Guerre ! Guerre ! La gloire brille déjà à mes yeux dans le lointain. A ses rayons éclatants, les vapeurs enivrantes de l'amour s'évanouissent comme un léger brouillard. Que mon dernier soupir soit rendu les armes à la main sur le champ de bataille et je ne me plaindrais pas. Pour vous seuls, ô ! mes parents, et pour l'infortunée Wilhelmine, je trouverais des larmes.

Il rejoint les escadrons de guerre du 12e chasseurs, le 23 avril, à Ortheim, sur le Danube, près de Ratisbonne qui a été prise par les Français quatre jours plus tôt.

Celui qui n'a pas fait la guerre ne peut se faire une idée de l'état affreux de Ratisbonne, de ses maisons à moitié brûlées, teintes de sang et remplies de blessés.

Le cœur sensible de Maurice oscille toujours entre la gloire et les horreurs de la guerre.
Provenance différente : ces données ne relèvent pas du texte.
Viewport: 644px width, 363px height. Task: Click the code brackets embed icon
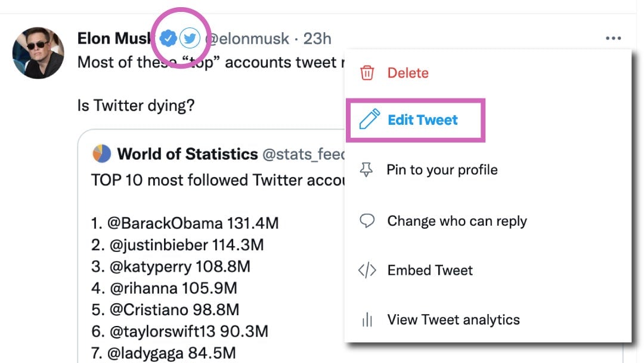pos(367,270)
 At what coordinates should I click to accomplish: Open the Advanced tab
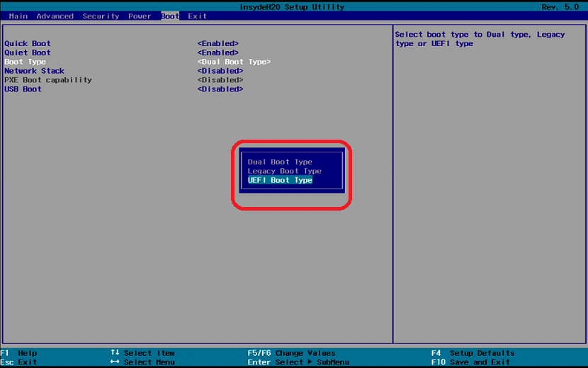tap(55, 16)
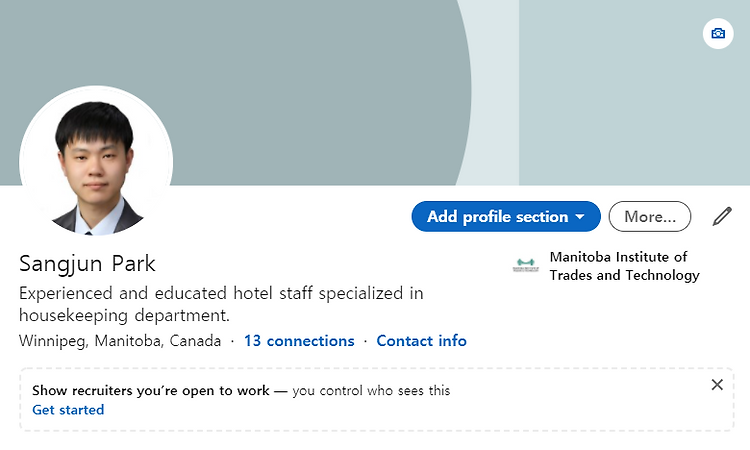Click the Winnipeg, Manitoba, Canada location text
The width and height of the screenshot is (750, 450).
click(x=120, y=341)
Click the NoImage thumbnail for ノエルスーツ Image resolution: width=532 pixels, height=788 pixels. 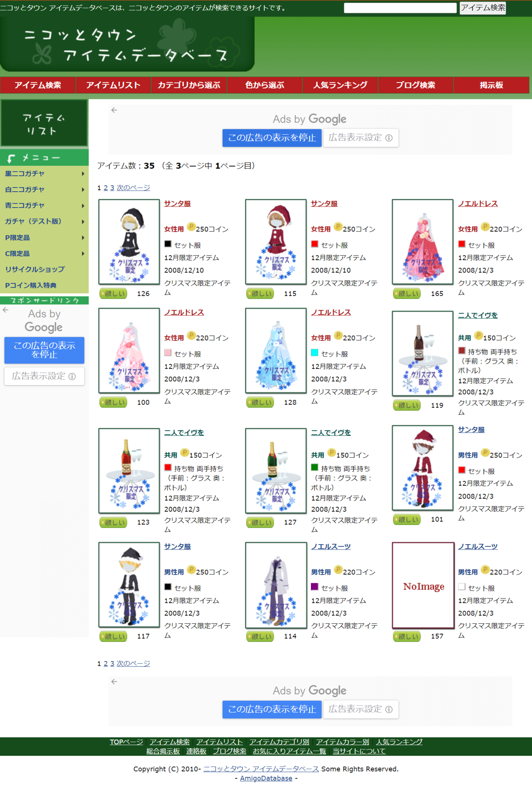point(423,586)
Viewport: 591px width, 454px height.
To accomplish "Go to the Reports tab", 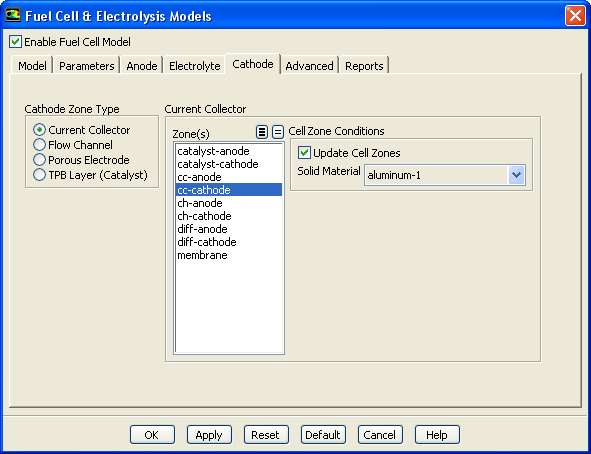I will (x=364, y=66).
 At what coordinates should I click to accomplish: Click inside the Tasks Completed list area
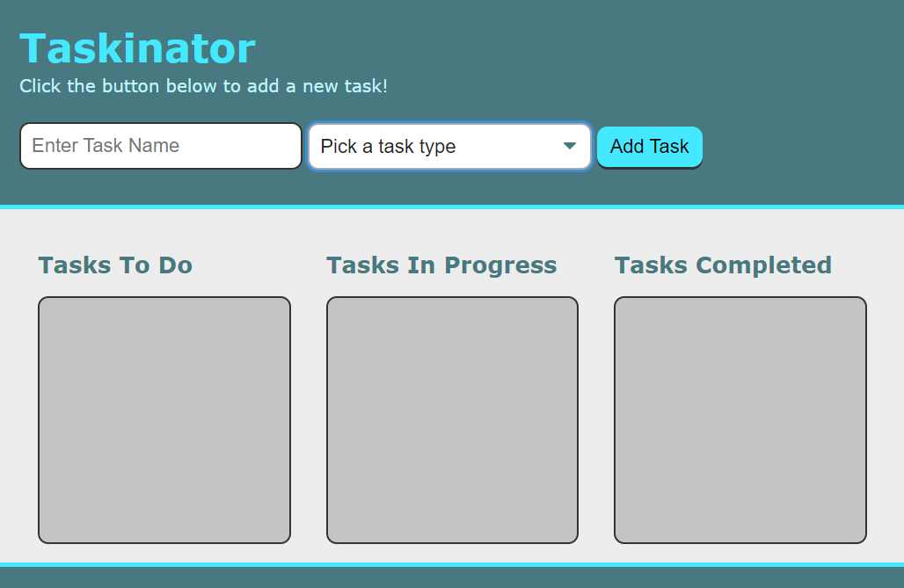(x=740, y=419)
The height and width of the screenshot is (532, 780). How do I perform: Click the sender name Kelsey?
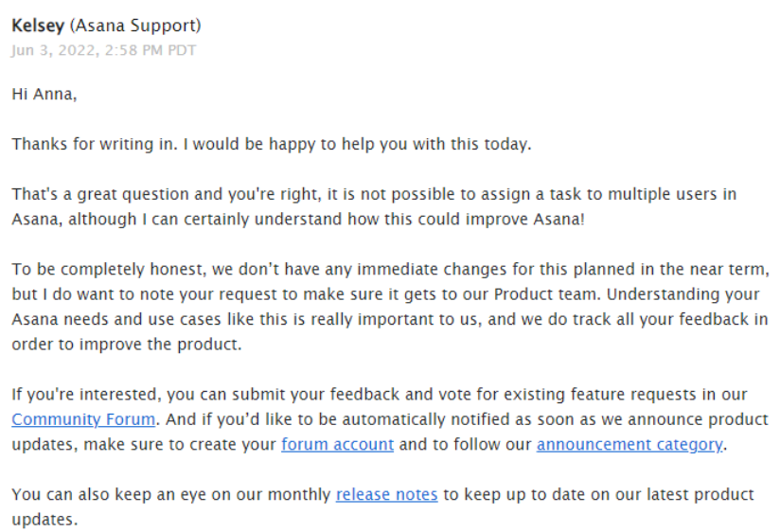tap(38, 26)
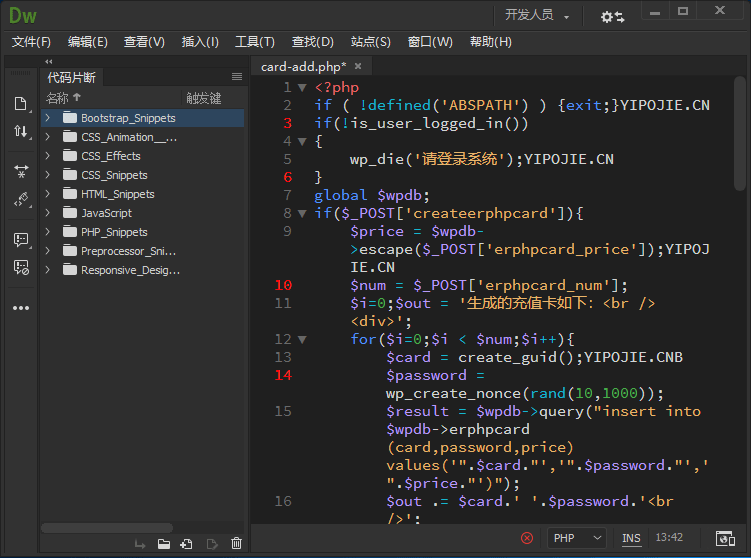The height and width of the screenshot is (558, 751).
Task: Collapse the code fold arrow at line 8
Action: [302, 213]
La division de cavalerie légère précède l'armée et talonne l'ennemi en retraite, se contentant de tirailler, par-ci, par-là. Puis, elle quitte l'avant-scène pour laisser l'armée livrer la bataille d'Essling. Devant Schönbrunn, le 9 juin 1809, Maurice de Tascher reçoit son brevet de capitaine. Son colonel avait proposé son avancement au maréchal Berthier en indiquant que "les connaissances militaires et la bravoure de cet officier le rendent très recommandable" et qu'il "fera un bon capitaine". A ce titre, il prend le commandement de la 6e compagnie du 4e escadron du 12e régiment de chasseurs à cheval. Le régiment est passé en revue par l'Empereur. Manœuvres, patrouilles, inaction…
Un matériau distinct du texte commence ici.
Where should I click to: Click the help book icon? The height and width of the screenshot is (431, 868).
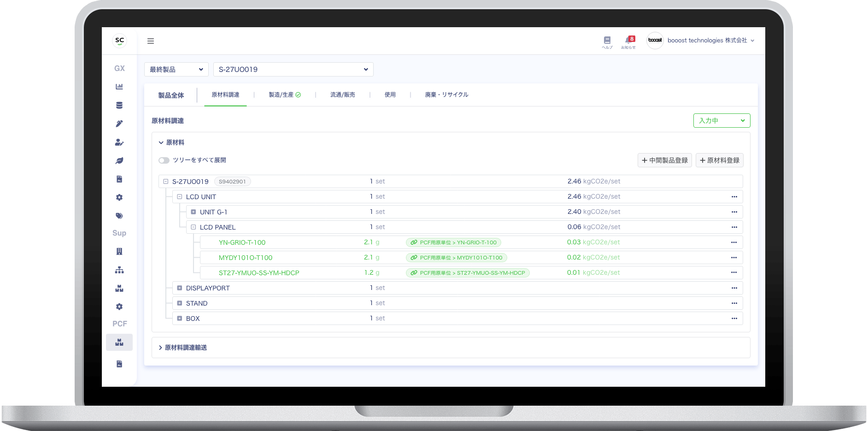click(607, 40)
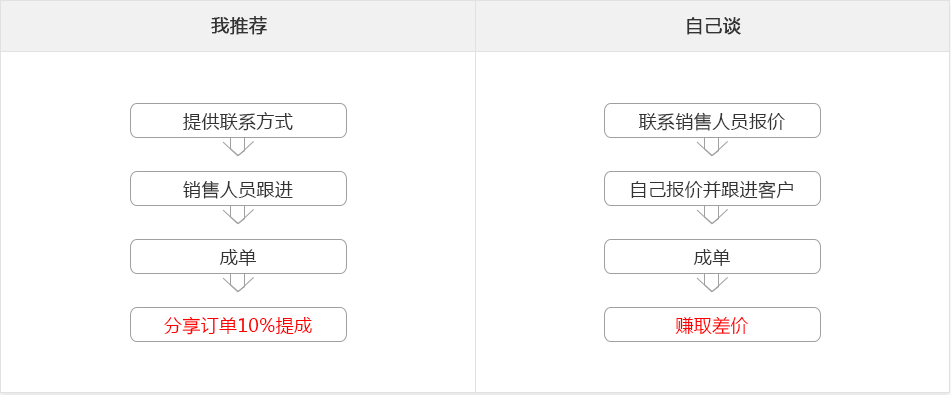This screenshot has height=395, width=951.
Task: Select the 我推荐 column header
Action: coord(238,26)
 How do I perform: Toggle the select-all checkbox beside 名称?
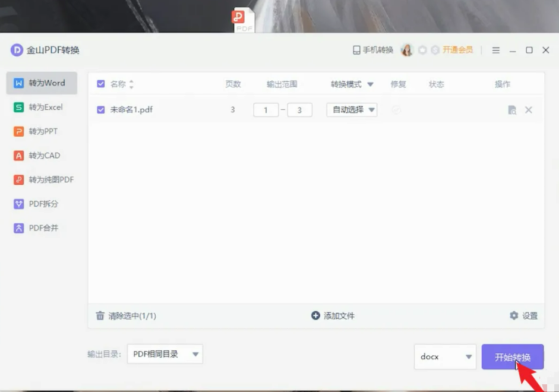(101, 84)
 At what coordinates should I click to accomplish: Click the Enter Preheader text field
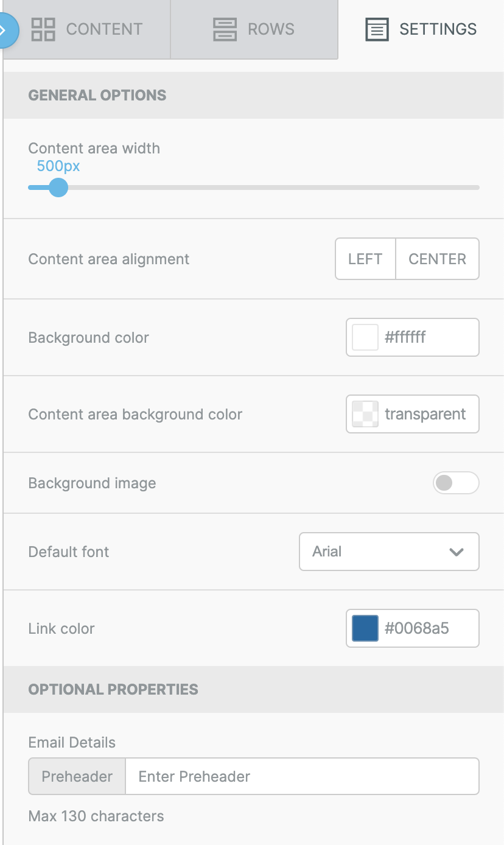[302, 776]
Capitaine au 12e chasseurs

Enfin, le 4 juillet, à 10 heures du soir, commence la furieuse canonnade de la grande batterie de Wagram : plus de cent pièces de gros calibre cracheront la mort sur ce champ de bataille où Napoléon se souviendra qu'il était officier d'artillerie.

Nous avons manœuvré depuis le matin (du 5) sur l'artillerie et la cavalerie ennemies. De part et d'autre, on s'est battu vigoureusement et l'on a manœuvré avec autant d'ordre et de précision qu'à une parade. Peu ou point de charge ; on n'a avancé qu'en masse ; nous avons gagné beaucoup de terrain, mais l'ennemi n'a pas un instant de confusion et rien n'est encore décidé. Une artillerie formidable tonne depuis 24 heures. Le destin de la bataille paraît reposer sur elle ; l'horizon est en feu et la nuit qui nous surprend ne suspend point la canonnade.

Le 6, au matin, les Autrichiens attaquent. Maurice a un cheval tué sous lui par un boulet. Garnier, qui est maintenant brigadier, et son ordonnance, Kapel, dégagent le jeune capitaine qui, à pied, voit arriver sur lui la cavalerie ennemie. Deux chasseurs le saisissent chacun par un bras et l'entraînent au galop. On lui apporte un nouveau cheval. Après avoir erré quelque peu sur le champ de bataille, il rejoint le 12e chasseurs qui poursuit l'ennemi jusqu'à la nuit et ramène quelques prisonniers. Au soir de Wagram, le général Montbrun enverra au maréchal Davout un rapport dans lequel il couvre d'éloges sa cavalerie légère.

L'armée marche ensuite sur Brünn, en Moravie.

Le pays est couvert de moissons magnifiques. Le dégât que nous y faisons est incalculable. Tout est saccagé, brisé, livré au pillage.

Le 10, est livré un combat à Znaïm. Croyant avoir affaire à quelques traînards, Montbrun fait pousser sa division sur ce qui se révèle être une grosse partie de l'armée ennemie. Heureusement, Marmont vient le secourir. Mais les Français se trouvent bientôt face à toute l'armée autrichienne, sur trois lignes de défense. Le lendemain, l'Empereur arrive avec sa Garde, puis, à midi, toute la Grande Armée est rassemblée. Les ennemis s'observent.

Il est six heures du soir, raconte Maurice. Un trompette autrichien se fait entendre et sonne pour venir en parlementaire. Demain matin, nous saurons si nous devons nous embrasser ou nous égorger.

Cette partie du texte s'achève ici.